**Task brief**
Look below for the line holding "Instruction: Open the pencil drawing tool" and the line holding "Switch to the Gamma". Transcribe exactly those lines and all lines between them, nothing more.
Top of Information
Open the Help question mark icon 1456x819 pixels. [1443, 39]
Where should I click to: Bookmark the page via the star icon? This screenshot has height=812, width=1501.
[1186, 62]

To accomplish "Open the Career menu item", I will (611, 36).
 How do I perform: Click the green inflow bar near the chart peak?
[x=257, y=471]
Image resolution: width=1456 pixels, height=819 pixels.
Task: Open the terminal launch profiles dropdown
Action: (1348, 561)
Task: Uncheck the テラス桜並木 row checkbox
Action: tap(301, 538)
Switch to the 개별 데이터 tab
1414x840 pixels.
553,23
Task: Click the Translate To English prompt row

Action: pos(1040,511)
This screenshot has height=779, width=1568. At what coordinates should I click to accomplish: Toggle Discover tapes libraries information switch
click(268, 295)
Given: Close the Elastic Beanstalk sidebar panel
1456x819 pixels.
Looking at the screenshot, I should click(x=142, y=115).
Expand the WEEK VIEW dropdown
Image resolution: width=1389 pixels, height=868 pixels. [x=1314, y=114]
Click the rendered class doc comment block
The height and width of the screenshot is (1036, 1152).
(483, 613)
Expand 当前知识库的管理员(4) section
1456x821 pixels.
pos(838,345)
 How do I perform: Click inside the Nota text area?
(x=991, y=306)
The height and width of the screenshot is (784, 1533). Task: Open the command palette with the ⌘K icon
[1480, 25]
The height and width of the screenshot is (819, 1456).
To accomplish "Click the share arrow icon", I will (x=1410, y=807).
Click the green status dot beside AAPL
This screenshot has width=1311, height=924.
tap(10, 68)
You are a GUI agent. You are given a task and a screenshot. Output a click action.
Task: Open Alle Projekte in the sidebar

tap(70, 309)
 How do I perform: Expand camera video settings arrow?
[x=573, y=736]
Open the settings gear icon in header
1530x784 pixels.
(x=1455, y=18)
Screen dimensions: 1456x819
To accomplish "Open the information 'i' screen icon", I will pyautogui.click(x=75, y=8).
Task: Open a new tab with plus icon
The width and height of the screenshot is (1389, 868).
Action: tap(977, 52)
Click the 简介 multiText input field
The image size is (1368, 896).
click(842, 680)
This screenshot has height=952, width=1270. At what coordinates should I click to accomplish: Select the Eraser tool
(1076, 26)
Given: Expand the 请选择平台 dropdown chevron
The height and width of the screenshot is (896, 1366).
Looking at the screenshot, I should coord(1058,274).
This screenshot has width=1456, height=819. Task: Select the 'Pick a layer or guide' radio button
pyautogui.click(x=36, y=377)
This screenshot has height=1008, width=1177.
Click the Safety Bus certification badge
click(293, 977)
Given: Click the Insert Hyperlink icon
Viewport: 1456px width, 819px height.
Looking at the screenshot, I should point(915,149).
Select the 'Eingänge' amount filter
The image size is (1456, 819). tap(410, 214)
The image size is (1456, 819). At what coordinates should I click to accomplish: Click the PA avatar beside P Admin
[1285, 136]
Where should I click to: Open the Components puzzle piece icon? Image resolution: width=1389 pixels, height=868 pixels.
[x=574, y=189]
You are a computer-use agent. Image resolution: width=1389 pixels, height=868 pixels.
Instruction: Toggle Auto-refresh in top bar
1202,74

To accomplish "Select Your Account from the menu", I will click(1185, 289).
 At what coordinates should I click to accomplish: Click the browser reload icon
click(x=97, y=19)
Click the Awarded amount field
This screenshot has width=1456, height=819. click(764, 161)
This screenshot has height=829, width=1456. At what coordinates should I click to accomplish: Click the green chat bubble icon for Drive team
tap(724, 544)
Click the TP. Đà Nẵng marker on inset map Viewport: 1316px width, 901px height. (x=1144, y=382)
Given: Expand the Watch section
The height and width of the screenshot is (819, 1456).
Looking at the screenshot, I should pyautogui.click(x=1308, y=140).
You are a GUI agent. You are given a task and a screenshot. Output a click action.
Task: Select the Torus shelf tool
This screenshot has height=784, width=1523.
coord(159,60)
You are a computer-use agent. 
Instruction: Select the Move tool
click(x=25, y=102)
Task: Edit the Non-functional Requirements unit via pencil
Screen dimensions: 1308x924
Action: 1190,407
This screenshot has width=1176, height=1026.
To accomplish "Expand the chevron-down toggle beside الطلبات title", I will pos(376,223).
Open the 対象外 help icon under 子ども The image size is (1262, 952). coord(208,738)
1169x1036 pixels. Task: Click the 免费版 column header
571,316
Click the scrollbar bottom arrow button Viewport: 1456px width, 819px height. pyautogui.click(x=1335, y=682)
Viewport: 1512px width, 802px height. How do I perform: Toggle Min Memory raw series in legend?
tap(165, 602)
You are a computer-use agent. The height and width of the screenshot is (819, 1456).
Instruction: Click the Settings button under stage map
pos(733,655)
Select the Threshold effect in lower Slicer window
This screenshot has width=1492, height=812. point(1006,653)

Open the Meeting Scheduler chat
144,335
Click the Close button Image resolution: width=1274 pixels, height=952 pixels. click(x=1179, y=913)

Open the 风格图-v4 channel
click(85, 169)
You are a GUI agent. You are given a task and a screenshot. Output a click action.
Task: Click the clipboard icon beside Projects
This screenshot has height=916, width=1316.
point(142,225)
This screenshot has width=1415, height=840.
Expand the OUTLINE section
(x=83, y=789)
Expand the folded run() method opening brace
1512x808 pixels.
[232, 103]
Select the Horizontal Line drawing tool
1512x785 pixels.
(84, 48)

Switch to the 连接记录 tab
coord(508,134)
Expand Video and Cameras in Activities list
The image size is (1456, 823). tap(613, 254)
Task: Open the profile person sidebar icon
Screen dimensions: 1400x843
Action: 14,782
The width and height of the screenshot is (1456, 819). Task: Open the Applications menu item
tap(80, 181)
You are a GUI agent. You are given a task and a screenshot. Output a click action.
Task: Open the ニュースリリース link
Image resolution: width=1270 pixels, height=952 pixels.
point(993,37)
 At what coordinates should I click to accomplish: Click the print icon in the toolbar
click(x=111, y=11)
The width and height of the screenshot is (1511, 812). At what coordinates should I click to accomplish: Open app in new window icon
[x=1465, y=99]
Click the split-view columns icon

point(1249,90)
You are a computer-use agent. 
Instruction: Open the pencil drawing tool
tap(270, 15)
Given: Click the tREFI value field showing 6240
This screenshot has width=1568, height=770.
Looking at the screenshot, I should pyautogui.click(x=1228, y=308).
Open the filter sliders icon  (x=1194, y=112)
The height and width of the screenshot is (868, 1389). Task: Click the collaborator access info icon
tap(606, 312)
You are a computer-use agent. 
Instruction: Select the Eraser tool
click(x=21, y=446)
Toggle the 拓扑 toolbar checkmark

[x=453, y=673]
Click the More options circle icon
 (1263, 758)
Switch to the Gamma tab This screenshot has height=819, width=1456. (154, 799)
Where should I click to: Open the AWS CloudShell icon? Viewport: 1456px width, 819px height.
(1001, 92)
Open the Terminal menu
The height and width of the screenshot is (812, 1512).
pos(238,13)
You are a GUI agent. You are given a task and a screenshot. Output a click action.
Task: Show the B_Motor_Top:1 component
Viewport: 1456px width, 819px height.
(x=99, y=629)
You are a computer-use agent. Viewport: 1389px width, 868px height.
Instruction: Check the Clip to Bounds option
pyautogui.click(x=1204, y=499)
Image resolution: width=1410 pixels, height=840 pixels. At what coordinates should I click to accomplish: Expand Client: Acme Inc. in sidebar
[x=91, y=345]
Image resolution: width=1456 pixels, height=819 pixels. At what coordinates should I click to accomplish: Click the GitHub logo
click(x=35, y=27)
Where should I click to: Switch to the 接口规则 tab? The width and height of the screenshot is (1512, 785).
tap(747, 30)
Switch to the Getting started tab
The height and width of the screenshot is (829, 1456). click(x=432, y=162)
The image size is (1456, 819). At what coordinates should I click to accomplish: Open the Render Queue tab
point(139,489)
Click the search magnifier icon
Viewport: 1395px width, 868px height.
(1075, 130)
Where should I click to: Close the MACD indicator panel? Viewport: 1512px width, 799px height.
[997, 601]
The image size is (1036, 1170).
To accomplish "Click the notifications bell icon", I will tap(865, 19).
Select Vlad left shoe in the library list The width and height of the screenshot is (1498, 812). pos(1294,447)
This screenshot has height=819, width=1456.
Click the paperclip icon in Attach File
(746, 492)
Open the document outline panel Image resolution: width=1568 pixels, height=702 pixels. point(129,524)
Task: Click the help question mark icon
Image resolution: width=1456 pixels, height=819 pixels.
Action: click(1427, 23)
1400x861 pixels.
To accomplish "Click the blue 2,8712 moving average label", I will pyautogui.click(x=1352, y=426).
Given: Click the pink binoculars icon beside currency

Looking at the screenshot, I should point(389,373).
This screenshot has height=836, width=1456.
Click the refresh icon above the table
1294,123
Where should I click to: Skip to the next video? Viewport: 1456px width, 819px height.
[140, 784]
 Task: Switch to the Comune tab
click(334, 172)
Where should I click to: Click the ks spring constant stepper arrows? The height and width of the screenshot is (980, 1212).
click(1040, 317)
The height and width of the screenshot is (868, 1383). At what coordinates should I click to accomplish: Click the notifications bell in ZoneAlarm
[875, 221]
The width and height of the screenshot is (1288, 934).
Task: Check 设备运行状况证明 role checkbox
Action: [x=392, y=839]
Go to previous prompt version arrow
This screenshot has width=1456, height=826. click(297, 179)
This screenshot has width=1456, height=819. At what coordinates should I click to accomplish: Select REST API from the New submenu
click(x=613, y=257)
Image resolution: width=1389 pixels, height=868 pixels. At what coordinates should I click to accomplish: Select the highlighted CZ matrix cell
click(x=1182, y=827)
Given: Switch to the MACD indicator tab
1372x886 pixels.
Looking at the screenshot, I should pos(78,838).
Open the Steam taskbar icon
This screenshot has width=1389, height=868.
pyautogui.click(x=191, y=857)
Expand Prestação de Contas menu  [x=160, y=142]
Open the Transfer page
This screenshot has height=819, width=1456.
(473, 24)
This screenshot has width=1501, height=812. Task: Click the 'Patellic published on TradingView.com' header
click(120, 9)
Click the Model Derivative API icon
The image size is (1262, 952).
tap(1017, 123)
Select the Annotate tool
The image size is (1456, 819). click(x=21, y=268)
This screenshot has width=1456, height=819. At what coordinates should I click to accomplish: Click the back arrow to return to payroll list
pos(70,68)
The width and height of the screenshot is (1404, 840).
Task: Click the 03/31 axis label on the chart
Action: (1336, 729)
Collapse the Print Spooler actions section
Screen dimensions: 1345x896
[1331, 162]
Bottom of Information
**Problem solution**
Instruction: Open the pencil drawing tool
tap(270, 15)
Given: Click the tREFI value field showing 6240
This screenshot has width=1568, height=770.
Looking at the screenshot, I should pyautogui.click(x=1228, y=308).
Open the filter sliders icon  (x=1194, y=112)
The height and width of the screenshot is (868, 1389). Task: Click the collaborator access info icon
tap(606, 312)
You are a computer-use agent. 
Instruction: Select the Eraser tool
click(x=21, y=446)
Toggle the 拓扑 toolbar checkmark

[x=453, y=673]
Click the More options circle icon
 (1263, 758)
Switch to the Gamma tab This screenshot has height=819, width=1456. (154, 799)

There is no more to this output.